- DATA RECORDS
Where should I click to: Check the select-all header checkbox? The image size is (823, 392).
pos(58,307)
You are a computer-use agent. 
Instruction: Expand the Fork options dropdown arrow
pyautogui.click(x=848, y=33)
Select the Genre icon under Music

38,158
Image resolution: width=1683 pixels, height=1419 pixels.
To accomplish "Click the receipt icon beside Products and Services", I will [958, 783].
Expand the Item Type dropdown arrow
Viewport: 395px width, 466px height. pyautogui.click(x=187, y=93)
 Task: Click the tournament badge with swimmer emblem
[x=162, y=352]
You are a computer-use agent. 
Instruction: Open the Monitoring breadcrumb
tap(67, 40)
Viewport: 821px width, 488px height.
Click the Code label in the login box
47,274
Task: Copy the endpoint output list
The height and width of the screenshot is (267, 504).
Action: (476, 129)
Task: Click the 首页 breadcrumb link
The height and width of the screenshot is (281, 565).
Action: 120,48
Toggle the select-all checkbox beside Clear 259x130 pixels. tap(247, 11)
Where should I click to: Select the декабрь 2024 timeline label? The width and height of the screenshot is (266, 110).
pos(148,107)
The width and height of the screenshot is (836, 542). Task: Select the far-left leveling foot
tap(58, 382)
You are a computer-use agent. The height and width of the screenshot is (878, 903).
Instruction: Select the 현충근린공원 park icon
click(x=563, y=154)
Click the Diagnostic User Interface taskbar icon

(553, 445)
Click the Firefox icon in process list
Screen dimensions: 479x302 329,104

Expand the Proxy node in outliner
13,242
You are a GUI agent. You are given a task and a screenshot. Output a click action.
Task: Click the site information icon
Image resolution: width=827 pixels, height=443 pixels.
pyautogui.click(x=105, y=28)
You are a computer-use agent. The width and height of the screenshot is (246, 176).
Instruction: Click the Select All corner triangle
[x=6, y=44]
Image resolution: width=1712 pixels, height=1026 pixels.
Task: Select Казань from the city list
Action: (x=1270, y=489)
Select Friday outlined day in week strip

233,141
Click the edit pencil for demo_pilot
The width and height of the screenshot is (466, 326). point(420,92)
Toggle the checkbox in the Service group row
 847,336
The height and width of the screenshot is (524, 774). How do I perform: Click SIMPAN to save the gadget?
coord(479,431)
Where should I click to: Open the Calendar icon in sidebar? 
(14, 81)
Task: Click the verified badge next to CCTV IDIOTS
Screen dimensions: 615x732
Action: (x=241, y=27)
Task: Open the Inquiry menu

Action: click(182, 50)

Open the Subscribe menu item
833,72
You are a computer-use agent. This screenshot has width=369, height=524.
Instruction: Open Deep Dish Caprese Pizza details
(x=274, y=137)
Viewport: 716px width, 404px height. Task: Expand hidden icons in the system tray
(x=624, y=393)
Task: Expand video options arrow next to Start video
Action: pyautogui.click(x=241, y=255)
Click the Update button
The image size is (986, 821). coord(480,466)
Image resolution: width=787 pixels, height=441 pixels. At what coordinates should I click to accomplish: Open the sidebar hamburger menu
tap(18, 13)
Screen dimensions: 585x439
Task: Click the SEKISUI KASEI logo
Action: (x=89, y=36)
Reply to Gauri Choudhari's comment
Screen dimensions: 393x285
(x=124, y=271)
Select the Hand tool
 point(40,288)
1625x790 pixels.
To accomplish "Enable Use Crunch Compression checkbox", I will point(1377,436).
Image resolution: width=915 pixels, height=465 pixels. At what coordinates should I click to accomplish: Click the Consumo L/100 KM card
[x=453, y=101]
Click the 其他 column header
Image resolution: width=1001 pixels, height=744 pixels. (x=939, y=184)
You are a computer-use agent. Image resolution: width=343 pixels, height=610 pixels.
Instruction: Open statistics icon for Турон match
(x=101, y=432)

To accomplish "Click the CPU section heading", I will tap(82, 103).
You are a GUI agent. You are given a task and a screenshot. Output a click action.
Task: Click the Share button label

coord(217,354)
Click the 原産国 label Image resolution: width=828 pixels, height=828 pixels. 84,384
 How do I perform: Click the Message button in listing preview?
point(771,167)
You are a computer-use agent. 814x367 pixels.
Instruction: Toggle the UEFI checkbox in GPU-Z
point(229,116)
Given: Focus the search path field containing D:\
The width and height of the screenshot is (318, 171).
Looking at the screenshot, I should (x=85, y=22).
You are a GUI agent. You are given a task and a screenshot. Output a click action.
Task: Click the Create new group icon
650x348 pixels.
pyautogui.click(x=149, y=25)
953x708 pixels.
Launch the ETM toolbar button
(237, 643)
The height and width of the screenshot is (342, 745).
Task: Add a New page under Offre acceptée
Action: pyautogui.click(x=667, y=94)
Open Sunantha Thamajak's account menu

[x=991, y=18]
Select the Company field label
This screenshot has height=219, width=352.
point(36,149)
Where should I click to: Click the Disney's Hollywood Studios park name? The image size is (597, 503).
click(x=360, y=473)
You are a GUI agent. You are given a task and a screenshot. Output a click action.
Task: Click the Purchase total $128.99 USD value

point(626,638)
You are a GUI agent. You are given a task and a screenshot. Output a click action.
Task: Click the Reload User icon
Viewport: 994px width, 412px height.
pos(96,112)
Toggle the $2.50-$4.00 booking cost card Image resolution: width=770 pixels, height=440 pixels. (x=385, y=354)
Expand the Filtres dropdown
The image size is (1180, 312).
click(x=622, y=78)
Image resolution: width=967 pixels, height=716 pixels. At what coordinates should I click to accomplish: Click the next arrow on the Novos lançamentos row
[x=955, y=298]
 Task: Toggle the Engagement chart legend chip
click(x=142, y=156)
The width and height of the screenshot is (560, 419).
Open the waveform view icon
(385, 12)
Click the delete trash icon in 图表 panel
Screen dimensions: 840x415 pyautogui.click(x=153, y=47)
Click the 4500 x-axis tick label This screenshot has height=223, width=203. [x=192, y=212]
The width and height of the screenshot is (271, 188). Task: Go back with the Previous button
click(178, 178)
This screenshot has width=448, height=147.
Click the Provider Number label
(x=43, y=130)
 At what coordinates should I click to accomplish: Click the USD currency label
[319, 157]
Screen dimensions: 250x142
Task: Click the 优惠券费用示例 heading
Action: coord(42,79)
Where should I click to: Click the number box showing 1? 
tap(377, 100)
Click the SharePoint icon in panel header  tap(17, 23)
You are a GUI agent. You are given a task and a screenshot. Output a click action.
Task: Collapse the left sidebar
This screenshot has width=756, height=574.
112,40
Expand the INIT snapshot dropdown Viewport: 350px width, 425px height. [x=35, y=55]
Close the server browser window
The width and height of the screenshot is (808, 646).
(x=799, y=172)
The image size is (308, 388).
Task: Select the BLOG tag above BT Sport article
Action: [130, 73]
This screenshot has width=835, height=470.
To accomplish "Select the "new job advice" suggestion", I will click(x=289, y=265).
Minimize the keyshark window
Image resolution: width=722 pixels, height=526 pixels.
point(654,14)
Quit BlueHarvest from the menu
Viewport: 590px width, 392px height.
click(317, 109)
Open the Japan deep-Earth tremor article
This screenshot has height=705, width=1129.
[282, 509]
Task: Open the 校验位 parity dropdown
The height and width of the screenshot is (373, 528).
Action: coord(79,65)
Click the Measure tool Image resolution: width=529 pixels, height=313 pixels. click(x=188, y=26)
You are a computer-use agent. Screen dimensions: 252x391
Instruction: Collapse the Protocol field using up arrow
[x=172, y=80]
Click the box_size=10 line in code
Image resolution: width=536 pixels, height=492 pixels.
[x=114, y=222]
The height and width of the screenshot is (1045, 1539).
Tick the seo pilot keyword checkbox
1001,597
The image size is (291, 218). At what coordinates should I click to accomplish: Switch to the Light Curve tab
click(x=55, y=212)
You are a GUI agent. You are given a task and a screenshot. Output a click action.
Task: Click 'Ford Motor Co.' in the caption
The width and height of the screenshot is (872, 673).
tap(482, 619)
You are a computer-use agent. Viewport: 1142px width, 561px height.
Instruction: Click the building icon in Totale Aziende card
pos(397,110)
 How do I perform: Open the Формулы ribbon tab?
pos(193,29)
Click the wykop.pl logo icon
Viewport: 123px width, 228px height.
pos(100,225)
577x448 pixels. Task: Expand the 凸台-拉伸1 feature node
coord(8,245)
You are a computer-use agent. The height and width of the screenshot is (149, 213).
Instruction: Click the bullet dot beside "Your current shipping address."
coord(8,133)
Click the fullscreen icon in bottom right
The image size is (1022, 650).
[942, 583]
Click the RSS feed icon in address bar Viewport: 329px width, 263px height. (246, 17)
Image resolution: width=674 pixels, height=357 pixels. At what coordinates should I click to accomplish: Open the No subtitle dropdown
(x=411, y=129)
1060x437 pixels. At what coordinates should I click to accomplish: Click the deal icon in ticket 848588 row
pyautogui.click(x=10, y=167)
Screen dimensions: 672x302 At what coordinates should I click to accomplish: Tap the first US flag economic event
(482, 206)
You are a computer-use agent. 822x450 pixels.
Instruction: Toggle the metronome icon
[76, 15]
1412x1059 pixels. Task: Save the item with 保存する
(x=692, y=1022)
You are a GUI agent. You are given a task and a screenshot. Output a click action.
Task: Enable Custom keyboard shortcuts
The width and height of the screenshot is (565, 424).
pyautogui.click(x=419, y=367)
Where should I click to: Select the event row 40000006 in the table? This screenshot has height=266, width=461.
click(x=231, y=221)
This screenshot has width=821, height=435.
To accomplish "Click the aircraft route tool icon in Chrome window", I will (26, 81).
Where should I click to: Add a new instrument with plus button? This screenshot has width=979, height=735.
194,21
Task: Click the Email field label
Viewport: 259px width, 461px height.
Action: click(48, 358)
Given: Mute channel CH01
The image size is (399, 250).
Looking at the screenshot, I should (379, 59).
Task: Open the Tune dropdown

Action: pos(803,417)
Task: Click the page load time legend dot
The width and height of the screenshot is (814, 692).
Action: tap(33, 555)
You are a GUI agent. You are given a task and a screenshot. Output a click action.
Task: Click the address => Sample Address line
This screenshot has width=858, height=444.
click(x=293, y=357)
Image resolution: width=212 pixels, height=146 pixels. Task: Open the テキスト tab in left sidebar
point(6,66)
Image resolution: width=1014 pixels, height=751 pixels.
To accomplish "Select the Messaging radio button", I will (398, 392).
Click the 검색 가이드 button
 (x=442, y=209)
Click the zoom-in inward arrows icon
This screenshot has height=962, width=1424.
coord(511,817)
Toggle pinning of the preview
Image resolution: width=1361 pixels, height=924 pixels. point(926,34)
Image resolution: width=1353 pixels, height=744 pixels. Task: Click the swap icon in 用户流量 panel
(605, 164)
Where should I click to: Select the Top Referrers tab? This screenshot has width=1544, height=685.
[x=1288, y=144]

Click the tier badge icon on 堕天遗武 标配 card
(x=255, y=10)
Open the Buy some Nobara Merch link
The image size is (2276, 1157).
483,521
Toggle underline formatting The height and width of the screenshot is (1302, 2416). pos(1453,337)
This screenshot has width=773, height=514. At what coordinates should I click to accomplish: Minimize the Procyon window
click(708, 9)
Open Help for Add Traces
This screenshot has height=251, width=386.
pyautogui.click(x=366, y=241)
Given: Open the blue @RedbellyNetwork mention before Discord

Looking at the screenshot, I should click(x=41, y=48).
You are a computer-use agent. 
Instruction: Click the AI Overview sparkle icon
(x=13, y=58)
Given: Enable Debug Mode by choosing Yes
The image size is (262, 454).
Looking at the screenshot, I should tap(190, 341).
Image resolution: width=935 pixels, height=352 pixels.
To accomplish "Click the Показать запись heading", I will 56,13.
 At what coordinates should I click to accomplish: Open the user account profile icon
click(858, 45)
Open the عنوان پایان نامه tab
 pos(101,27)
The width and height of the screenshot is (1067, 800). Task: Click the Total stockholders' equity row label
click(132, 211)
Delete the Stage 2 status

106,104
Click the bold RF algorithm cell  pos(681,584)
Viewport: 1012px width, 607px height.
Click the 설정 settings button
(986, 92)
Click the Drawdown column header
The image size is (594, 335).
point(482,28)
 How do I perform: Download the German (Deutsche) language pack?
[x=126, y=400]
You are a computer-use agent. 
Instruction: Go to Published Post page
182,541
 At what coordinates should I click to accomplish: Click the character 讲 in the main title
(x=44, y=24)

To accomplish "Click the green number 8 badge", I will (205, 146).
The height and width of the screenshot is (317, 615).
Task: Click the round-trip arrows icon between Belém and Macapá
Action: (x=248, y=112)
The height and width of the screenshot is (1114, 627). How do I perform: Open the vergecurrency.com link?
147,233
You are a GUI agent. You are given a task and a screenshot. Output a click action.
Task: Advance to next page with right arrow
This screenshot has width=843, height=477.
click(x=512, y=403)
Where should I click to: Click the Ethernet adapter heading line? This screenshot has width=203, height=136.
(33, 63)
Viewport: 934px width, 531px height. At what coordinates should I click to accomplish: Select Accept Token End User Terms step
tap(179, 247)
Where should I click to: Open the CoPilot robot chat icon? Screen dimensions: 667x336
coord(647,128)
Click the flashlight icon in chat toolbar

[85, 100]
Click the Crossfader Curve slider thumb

- PROBLEM TO WORK ON
Please write out the records above word for word, from the line containing "Viewport: 1012px width, 607px height." through the end of the records.

- CORRECT RESPONSE
Viewport: 1012px width, 607px height.
Click the 설정 settings button
(986, 92)
Click the Drawdown column header
The image size is (594, 335).
point(482,28)
 How do I perform: Download the German (Deutsche) language pack?
[x=126, y=400]
You are a computer-use agent. 
Instruction: Go to Published Post page
182,541
 At what coordinates should I click to accomplish: Click the character 讲 in the main title
(x=44, y=24)

To accomplish "Click the green number 8 badge", I will (205, 146).
The height and width of the screenshot is (317, 615).
Task: Click the round-trip arrows icon between Belém and Macapá
Action: (x=248, y=112)
The height and width of the screenshot is (1114, 627). How do I perform: Open the vergecurrency.com link?
147,233
You are a GUI agent. You are given a task and a screenshot. Output a click action.
Task: Advance to next page with right arrow
This screenshot has width=843, height=477.
click(x=512, y=403)
Where should I click to: Click the Ethernet adapter heading line? This screenshot has width=203, height=136.
(33, 63)
Viewport: 934px width, 531px height. At what coordinates should I click to accomplish: Select Accept Token End User Terms step
tap(179, 247)
Where should I click to: Open the CoPilot robot chat icon? Screen dimensions: 667x336
coord(647,128)
Click the flashlight icon in chat toolbar

[85, 100]
Click the Crossfader Curve slider thumb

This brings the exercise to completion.